RECORDS SHOWN
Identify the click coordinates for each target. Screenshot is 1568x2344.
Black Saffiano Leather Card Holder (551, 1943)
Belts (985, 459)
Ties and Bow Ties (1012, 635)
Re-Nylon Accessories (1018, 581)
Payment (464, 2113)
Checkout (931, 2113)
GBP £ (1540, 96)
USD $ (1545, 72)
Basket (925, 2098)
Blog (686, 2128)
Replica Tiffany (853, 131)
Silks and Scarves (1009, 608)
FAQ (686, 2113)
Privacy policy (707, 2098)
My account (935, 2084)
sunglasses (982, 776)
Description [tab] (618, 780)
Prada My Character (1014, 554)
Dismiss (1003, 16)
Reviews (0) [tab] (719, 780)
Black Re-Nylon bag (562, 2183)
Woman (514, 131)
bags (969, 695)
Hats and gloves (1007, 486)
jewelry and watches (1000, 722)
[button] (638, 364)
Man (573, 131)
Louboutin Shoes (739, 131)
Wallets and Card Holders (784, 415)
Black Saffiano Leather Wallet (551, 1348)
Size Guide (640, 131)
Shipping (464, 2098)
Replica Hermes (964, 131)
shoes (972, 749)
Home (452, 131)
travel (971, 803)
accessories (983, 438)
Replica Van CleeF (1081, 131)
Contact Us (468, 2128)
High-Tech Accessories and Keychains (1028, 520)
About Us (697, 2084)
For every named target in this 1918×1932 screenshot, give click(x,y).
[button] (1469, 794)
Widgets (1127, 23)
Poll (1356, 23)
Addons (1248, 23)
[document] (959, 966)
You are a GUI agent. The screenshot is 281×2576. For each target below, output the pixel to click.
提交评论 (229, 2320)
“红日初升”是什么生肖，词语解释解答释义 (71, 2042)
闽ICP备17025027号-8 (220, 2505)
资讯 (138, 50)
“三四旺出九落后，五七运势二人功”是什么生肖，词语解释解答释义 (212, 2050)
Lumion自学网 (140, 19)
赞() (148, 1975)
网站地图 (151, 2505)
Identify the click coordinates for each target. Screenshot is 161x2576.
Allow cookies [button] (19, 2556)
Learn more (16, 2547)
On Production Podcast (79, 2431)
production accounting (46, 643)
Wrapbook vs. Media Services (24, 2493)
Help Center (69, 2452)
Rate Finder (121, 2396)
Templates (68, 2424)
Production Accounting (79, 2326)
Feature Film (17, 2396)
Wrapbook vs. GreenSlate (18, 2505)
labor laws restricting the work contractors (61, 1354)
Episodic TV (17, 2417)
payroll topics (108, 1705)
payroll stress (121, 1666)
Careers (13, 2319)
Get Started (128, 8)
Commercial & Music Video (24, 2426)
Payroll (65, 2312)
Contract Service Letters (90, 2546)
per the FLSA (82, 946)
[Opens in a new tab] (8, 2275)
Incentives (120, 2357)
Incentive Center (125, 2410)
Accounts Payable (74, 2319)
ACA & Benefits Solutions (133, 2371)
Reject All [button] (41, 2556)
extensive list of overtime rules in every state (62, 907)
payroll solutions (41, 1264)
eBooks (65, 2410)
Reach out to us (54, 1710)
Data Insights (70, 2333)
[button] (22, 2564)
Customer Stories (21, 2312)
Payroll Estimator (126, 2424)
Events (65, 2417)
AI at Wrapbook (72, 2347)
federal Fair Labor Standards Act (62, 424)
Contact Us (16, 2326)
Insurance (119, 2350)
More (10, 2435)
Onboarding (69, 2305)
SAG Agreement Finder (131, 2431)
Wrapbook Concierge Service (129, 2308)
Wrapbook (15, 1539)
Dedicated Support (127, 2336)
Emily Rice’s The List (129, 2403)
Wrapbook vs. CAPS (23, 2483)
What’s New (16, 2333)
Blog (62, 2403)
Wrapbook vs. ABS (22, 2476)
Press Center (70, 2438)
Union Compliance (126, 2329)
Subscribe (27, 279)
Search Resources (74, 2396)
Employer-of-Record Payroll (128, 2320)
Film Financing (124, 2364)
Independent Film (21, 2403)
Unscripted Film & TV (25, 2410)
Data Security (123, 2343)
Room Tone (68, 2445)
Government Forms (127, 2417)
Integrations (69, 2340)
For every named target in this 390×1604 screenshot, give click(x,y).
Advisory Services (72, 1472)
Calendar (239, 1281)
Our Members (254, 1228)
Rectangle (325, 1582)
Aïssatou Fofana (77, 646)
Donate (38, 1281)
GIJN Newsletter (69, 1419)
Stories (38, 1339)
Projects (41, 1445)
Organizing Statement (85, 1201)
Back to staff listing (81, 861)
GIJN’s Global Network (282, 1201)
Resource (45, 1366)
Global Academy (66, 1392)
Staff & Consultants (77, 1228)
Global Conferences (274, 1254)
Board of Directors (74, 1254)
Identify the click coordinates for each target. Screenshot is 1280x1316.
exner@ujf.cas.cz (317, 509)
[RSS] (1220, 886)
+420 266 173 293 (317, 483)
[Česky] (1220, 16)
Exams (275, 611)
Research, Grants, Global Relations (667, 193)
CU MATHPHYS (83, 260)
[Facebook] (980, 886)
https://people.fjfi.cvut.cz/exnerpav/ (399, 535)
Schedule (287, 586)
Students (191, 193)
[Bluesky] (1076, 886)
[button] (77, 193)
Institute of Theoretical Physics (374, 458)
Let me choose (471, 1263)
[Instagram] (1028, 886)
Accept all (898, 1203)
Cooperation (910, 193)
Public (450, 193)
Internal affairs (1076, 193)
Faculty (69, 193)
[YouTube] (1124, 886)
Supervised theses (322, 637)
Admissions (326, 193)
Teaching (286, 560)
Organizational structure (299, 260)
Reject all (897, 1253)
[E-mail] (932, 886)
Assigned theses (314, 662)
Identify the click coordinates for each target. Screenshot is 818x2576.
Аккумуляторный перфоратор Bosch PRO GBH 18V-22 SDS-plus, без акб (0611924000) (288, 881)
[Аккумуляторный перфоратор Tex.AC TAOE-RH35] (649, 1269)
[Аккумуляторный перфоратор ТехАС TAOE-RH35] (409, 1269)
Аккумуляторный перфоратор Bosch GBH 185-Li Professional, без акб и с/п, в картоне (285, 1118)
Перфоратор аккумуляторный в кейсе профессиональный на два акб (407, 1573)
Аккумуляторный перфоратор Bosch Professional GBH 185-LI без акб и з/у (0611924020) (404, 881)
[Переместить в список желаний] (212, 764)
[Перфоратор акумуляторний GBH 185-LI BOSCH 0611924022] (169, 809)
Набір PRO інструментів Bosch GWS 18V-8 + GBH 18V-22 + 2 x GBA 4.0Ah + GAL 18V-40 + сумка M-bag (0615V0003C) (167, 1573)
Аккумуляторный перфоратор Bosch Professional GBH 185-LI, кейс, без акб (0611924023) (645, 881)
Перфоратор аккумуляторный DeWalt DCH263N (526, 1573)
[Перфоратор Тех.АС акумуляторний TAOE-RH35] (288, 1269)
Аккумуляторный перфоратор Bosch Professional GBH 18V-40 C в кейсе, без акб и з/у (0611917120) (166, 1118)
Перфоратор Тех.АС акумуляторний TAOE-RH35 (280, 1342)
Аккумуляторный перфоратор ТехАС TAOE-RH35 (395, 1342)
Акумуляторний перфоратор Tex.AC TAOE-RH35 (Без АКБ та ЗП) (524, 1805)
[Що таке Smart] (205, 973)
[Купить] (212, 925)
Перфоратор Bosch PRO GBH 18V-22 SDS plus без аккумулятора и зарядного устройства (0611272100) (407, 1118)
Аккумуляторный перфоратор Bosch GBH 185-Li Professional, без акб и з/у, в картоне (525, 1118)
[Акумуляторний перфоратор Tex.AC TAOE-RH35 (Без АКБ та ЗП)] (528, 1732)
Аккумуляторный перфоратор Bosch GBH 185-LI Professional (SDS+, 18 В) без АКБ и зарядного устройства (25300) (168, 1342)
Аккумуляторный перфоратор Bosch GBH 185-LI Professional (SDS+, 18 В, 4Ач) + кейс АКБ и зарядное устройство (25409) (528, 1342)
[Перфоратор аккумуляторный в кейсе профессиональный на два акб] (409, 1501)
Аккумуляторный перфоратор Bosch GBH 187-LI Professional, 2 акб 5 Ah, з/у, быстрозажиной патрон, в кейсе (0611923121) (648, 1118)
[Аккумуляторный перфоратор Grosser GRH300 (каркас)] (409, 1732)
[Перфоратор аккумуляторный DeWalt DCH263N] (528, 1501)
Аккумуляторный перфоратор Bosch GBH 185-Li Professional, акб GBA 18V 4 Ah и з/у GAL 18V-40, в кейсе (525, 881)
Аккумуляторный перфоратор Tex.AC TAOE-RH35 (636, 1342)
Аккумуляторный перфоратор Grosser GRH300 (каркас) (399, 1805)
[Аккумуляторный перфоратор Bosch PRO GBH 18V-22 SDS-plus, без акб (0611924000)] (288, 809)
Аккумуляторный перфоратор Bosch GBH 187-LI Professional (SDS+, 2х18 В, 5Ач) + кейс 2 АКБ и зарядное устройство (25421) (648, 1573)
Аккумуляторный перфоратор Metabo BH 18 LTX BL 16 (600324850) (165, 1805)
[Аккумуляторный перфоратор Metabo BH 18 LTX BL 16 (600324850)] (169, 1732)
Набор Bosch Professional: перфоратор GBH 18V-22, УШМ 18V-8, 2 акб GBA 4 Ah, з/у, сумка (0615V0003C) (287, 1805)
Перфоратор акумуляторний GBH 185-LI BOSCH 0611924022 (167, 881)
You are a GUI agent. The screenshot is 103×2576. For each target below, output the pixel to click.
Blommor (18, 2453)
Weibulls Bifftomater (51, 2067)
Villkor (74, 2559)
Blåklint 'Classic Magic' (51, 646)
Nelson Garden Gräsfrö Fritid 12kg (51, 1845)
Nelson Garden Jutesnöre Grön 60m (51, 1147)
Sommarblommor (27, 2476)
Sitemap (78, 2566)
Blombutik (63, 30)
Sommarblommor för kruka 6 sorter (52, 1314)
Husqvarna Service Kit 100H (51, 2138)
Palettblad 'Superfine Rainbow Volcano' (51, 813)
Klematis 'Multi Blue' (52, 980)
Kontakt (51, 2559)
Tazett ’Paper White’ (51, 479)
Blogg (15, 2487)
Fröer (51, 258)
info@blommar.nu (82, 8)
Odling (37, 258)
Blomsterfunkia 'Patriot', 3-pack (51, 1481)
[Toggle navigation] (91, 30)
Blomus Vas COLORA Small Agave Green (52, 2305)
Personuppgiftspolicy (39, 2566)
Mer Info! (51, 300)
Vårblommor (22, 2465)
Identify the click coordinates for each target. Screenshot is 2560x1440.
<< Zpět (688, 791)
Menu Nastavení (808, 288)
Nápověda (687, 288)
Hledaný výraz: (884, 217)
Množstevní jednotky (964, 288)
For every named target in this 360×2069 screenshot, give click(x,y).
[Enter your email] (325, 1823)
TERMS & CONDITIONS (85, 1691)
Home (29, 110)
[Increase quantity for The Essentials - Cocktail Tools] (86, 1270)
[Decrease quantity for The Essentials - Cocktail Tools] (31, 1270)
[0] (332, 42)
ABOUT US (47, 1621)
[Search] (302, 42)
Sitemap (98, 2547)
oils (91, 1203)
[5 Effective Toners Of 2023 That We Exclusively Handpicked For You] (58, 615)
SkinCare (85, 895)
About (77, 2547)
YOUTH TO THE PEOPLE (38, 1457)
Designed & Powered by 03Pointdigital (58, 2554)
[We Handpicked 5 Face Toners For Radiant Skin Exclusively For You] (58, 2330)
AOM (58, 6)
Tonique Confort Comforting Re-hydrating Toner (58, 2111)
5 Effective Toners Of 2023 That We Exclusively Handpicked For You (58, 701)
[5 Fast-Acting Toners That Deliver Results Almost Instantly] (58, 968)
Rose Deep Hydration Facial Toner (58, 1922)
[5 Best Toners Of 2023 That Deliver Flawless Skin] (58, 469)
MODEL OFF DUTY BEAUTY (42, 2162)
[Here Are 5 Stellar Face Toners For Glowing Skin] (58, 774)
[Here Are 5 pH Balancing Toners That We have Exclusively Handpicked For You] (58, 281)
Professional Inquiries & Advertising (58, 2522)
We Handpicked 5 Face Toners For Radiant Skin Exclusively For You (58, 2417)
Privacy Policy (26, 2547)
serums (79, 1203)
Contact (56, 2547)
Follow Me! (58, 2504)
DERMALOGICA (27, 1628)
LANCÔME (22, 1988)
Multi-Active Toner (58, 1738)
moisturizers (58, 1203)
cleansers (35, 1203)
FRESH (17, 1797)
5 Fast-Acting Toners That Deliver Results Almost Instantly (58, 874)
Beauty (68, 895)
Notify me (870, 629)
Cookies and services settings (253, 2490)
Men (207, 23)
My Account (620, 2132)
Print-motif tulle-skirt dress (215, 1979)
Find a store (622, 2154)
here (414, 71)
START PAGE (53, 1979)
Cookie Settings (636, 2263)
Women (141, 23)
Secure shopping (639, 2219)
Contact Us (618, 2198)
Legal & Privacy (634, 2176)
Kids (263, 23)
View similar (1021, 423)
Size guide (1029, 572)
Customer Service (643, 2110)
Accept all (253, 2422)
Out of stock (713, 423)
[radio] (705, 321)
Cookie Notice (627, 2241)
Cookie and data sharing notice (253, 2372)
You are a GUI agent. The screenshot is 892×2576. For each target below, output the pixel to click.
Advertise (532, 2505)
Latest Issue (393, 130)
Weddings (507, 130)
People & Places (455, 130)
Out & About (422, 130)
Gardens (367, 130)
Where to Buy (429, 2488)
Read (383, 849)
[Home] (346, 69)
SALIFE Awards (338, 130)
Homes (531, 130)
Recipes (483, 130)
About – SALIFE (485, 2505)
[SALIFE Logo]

HOW TO COMPLETE THIS TASK
The lines to return are those in the entries above that include "词语解释解答释义".

TASK RESULT
“红日初升”是什么生肖，词语解释解答释义 (71, 2042)
“三四旺出九落后，五七运势二人功”是什么生肖，词语解释解答释义 (212, 2050)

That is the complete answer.